Click-target data
————
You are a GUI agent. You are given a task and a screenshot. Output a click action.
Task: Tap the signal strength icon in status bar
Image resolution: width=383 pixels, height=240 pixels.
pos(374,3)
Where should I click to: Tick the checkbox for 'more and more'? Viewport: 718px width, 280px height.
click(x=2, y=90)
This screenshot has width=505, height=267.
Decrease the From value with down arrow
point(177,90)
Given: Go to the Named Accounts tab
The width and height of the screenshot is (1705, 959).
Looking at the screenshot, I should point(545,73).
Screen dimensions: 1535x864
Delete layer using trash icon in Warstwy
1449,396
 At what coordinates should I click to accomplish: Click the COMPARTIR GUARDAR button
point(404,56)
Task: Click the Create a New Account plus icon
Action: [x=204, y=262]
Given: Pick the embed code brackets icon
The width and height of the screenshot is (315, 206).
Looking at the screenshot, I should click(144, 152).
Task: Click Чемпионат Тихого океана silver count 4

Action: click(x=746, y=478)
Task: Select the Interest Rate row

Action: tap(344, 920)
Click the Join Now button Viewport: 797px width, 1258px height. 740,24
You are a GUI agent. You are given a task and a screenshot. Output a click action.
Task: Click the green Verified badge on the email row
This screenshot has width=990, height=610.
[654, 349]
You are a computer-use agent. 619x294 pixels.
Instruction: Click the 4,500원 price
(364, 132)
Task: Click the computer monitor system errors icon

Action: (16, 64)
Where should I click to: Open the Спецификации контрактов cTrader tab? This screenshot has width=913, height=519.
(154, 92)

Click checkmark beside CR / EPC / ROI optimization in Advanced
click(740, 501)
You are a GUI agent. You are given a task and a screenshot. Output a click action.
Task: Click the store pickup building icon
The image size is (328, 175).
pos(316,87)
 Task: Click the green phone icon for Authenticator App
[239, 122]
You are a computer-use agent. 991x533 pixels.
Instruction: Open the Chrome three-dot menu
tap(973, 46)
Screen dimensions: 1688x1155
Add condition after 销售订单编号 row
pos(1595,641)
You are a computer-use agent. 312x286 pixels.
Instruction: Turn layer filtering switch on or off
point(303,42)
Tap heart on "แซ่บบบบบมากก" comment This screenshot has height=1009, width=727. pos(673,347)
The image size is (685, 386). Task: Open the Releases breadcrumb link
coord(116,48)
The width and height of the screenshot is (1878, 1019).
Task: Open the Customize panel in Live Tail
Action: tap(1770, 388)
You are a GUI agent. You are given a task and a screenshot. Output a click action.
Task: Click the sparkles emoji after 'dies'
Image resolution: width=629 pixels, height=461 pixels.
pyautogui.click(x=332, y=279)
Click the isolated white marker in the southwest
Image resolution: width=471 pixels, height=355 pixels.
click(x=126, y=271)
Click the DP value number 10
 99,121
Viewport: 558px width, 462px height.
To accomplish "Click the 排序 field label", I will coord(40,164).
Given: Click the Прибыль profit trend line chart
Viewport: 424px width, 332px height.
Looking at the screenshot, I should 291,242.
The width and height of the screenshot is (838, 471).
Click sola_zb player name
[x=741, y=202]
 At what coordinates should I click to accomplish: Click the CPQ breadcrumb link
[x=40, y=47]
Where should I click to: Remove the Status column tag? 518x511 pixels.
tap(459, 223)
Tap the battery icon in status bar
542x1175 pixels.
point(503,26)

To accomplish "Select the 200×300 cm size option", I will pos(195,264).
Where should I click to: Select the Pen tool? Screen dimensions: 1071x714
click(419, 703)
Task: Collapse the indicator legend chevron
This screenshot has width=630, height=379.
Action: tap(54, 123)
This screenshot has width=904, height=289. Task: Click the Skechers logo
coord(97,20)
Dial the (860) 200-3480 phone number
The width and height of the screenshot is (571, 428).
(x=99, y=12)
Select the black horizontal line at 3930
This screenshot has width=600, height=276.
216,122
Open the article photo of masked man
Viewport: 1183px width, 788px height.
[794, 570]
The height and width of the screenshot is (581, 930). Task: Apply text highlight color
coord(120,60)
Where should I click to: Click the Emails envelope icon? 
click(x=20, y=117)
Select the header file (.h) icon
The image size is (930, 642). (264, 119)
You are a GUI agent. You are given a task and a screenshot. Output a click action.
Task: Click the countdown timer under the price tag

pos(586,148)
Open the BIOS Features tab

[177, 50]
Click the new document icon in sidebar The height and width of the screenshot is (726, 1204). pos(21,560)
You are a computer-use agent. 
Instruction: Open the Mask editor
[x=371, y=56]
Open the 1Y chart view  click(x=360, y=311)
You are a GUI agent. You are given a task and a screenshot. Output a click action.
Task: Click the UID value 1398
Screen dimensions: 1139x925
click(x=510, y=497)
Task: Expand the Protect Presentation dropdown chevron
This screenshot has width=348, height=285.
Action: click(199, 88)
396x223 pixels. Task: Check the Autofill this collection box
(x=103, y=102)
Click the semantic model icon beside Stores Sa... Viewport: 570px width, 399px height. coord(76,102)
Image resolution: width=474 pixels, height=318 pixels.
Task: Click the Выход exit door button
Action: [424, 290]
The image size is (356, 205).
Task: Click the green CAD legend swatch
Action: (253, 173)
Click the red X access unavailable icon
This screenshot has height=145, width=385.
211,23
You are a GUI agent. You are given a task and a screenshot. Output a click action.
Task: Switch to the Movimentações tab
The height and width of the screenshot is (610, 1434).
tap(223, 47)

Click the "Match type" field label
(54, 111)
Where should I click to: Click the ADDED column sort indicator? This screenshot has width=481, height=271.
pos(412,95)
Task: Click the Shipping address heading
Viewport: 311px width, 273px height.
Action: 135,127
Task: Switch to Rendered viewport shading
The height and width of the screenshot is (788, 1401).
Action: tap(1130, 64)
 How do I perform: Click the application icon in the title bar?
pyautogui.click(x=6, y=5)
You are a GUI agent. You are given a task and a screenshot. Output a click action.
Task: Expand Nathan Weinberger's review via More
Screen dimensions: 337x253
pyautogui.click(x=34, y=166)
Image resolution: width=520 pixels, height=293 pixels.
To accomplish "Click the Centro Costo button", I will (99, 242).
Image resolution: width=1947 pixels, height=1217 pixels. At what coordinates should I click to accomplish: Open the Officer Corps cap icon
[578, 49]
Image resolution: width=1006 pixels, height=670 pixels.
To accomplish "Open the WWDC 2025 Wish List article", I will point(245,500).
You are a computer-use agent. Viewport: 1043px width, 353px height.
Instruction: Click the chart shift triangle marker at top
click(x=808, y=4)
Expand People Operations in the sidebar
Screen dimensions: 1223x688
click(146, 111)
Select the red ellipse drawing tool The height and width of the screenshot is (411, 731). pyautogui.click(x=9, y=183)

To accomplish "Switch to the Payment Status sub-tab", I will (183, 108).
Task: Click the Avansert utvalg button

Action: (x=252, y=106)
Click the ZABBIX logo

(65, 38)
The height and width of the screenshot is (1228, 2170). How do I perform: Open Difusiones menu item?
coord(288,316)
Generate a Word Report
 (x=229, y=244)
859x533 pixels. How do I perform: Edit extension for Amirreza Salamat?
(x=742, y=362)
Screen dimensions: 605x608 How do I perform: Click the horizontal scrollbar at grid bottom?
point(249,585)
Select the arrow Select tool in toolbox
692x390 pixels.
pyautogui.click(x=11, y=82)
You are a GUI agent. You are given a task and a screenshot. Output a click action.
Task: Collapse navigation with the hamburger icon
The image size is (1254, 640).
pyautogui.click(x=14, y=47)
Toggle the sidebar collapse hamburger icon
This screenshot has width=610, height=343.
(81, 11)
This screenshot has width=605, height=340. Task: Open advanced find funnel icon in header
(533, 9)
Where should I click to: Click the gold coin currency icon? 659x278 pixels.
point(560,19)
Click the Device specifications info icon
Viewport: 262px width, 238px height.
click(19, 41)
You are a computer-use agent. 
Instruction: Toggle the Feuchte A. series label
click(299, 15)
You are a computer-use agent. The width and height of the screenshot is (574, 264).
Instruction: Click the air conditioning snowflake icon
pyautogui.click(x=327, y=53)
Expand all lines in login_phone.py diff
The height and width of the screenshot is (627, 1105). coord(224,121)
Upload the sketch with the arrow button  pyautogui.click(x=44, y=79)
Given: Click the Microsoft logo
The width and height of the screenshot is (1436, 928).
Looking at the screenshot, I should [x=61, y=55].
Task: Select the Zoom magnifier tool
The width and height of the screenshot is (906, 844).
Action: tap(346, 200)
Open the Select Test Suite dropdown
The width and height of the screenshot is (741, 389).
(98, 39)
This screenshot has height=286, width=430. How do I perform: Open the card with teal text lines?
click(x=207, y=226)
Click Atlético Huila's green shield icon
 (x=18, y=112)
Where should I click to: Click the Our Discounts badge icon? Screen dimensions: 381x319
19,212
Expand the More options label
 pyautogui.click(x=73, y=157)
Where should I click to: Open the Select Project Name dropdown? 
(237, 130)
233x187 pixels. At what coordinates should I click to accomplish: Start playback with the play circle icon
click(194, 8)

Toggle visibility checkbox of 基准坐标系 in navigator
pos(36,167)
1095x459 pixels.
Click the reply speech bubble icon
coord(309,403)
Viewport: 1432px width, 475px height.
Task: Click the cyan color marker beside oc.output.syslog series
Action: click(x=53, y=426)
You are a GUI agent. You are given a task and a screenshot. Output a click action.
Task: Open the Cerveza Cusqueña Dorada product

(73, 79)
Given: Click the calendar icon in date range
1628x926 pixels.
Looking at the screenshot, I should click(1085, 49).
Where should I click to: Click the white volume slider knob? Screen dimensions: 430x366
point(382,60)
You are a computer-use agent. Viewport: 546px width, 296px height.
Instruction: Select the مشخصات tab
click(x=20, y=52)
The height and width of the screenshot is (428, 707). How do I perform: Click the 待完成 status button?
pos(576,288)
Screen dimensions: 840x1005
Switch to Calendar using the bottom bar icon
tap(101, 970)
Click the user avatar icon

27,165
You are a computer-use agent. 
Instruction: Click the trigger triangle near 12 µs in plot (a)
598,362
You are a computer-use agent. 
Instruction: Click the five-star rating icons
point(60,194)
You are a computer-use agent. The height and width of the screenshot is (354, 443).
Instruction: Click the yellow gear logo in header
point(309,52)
————
Aim of the exercise ->
Begin at the line that has "Where should I click to: Click the Our" and stop after the line that has "point(60,194)". Give those lines again with "Instruction" replaced by "Command" everywhere, changing nothing else.

Complete answer ->
Where should I click to: Click the Our Discounts badge icon? Screen dimensions: 381x319
19,212
Expand the More options label
 pyautogui.click(x=73, y=157)
Where should I click to: Open the Select Project Name dropdown? 
(237, 130)
233x187 pixels. At what coordinates should I click to accomplish: Start playback with the play circle icon
click(194, 8)

Toggle visibility checkbox of 基准坐标系 in navigator
pos(36,167)
1095x459 pixels.
Click the reply speech bubble icon
coord(309,403)
Viewport: 1432px width, 475px height.
Task: Click the cyan color marker beside oc.output.syslog series
Action: click(x=53, y=426)
You are a GUI agent. You are given a task and a screenshot. Output a click action.
Task: Open the Cerveza Cusqueña Dorada product

(73, 79)
Given: Click the calendar icon in date range
1628x926 pixels.
Looking at the screenshot, I should click(1085, 49).
Where should I click to: Click the white volume slider knob? Screen dimensions: 430x366
point(382,60)
You are a computer-use agent. Viewport: 546px width, 296px height.
Command: Select the مشخصات tab
click(x=20, y=52)
The height and width of the screenshot is (428, 707). How do I perform: Click the 待完成 status button?
pos(576,288)
Screen dimensions: 840x1005
Switch to Calendar using the bottom bar icon
tap(101, 970)
Click the user avatar icon

27,165
You are a computer-use agent. 
Command: Click the trigger triangle near 12 µs in plot (a)
598,362
You are a computer-use agent. 
Command: Click the five-star rating icons
point(60,194)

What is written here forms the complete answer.